> **Objective**
Can you write out the lines of the items again with "Click the" swapped for "Select the" and everything else unchanged, leaving the pictures out?

> **Record extracts**
◇ ◇ ◇ ◇

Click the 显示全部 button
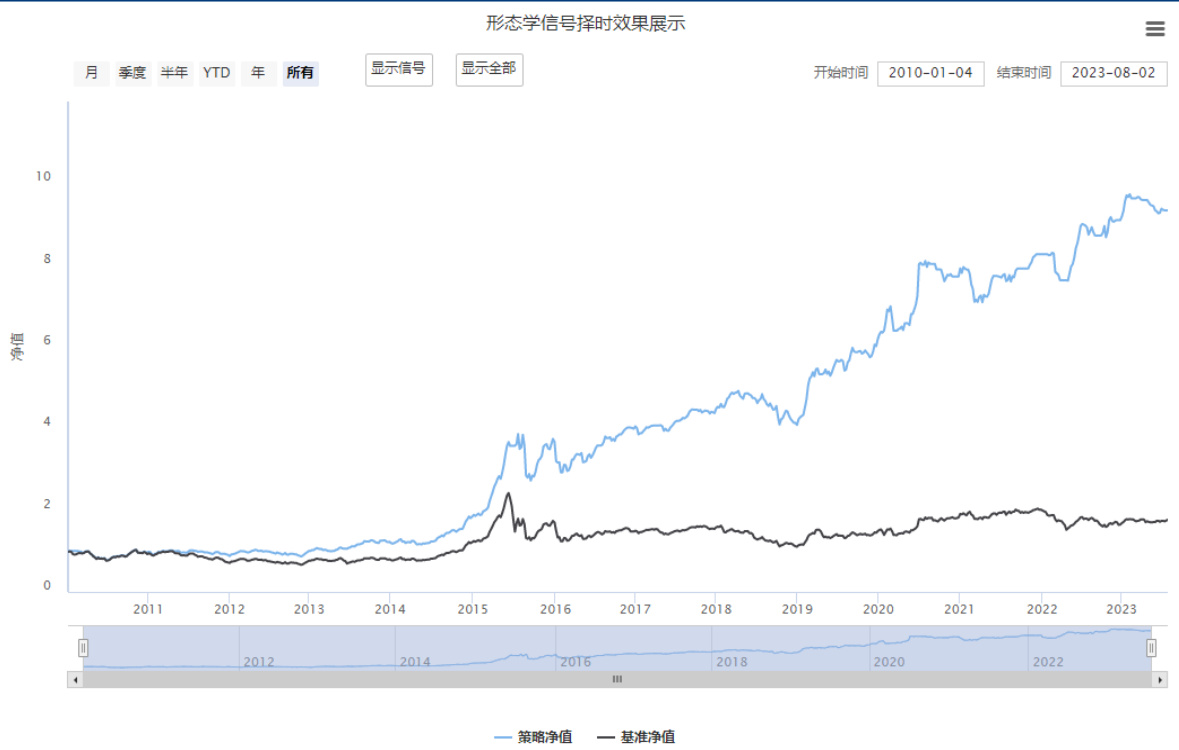Image resolution: width=1179 pixels, height=750 pixels. pyautogui.click(x=489, y=69)
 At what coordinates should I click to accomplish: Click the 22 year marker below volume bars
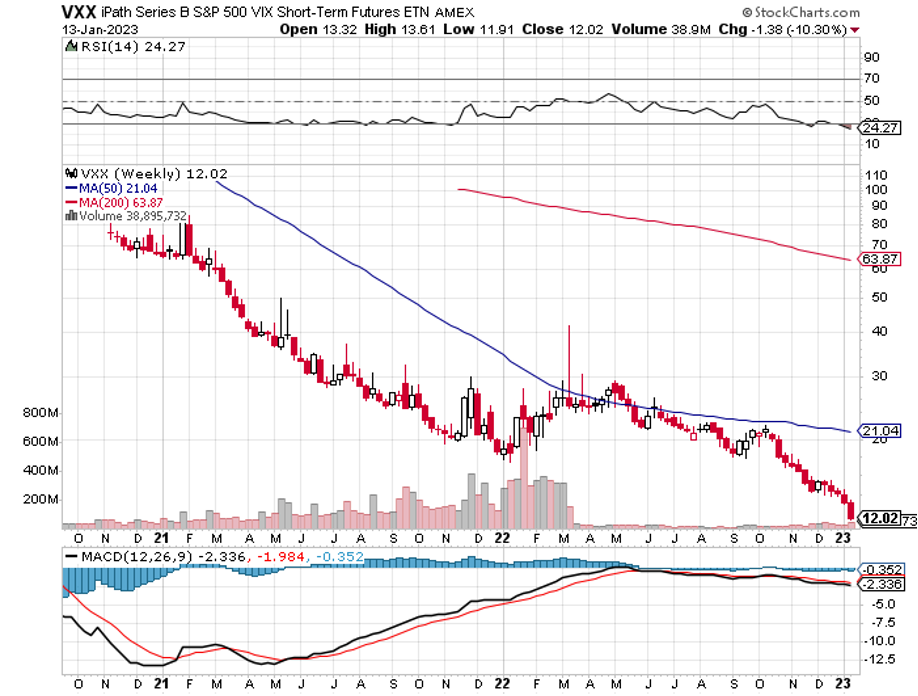pos(501,536)
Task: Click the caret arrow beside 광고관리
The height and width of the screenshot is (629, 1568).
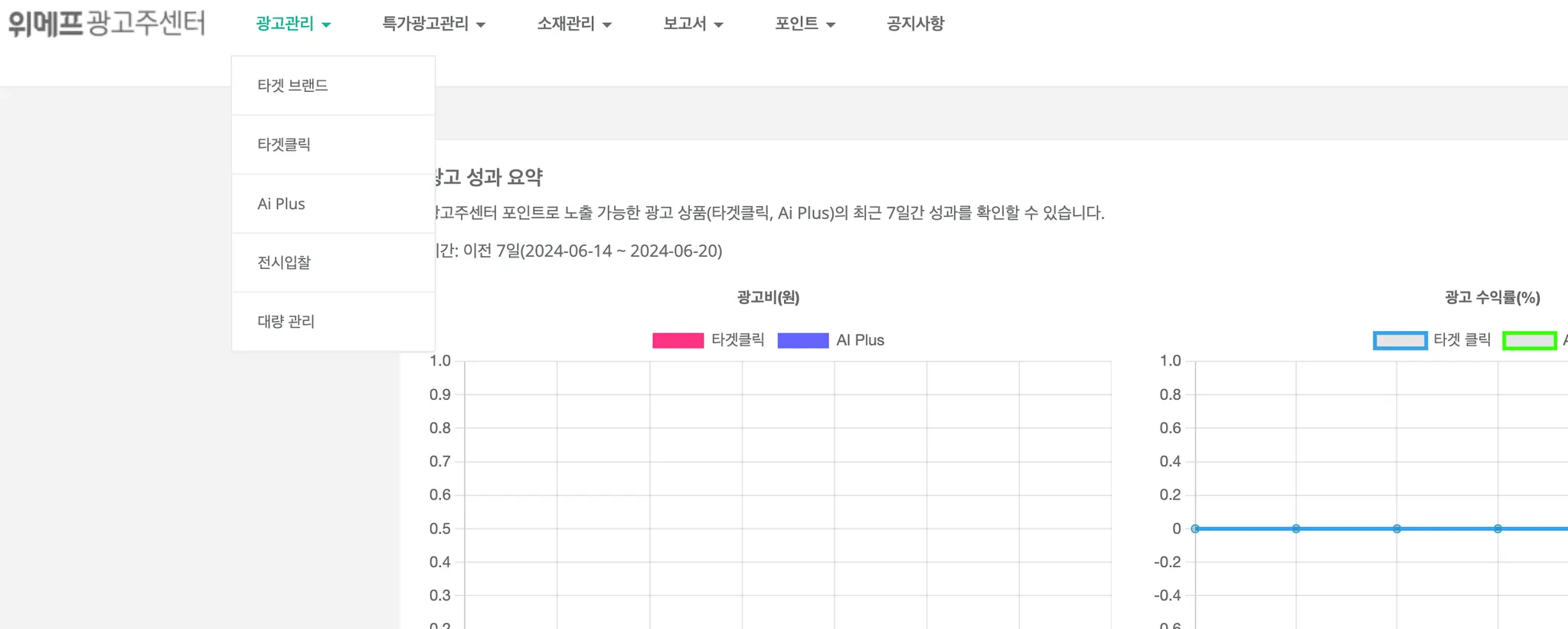Action: 326,25
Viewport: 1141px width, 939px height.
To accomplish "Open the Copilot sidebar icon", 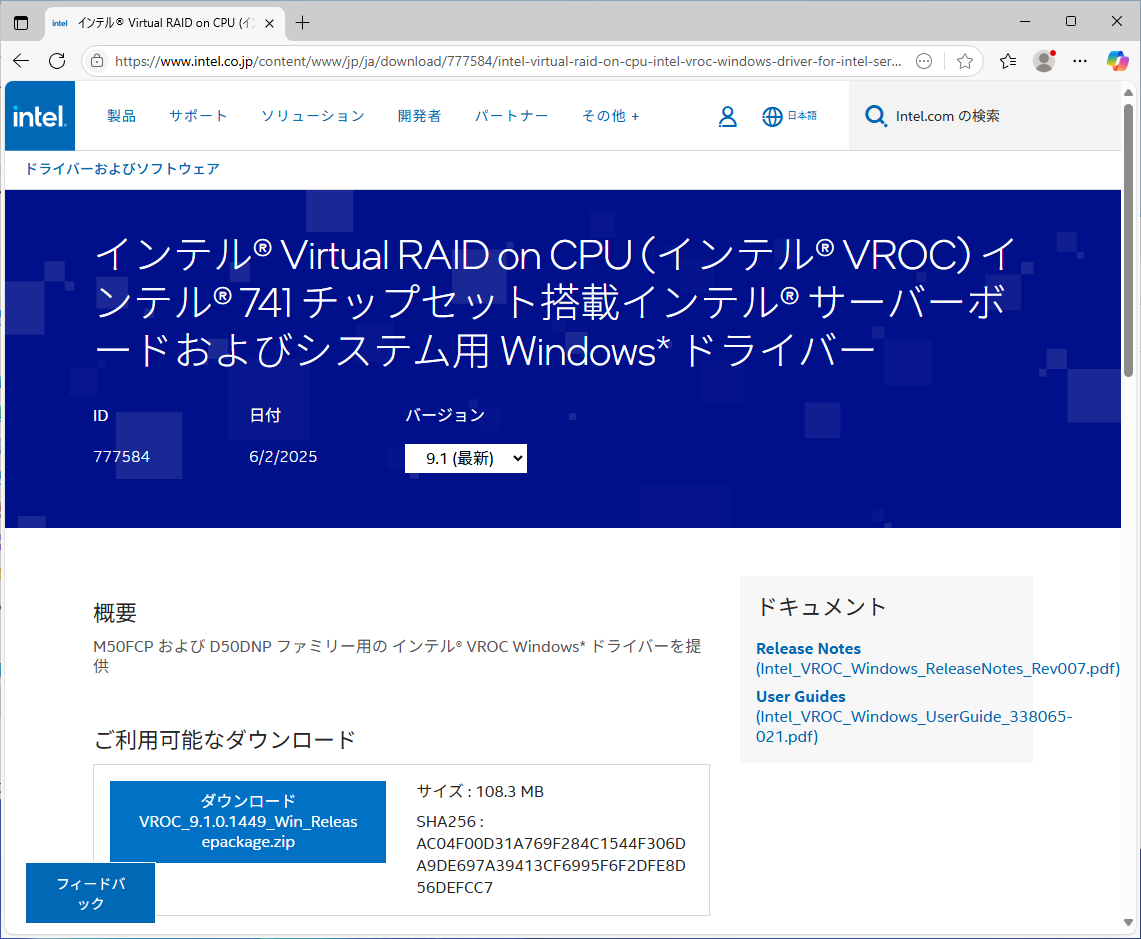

◇ ◇ ◇ ◇

> **Result of the exercise**
Select the 显示全部 button
Image resolution: width=1179 pixels, height=750 pixels. pyautogui.click(x=489, y=69)
 At what coordinates should I click to accomplish: Select the 22 year marker below volume bars
pos(501,536)
Task: Select the caret arrow beside 광고관리
The height and width of the screenshot is (629, 1568).
Action: 326,25
Viewport: 1141px width, 939px height.
To accomplish "Open the Copilot sidebar icon", 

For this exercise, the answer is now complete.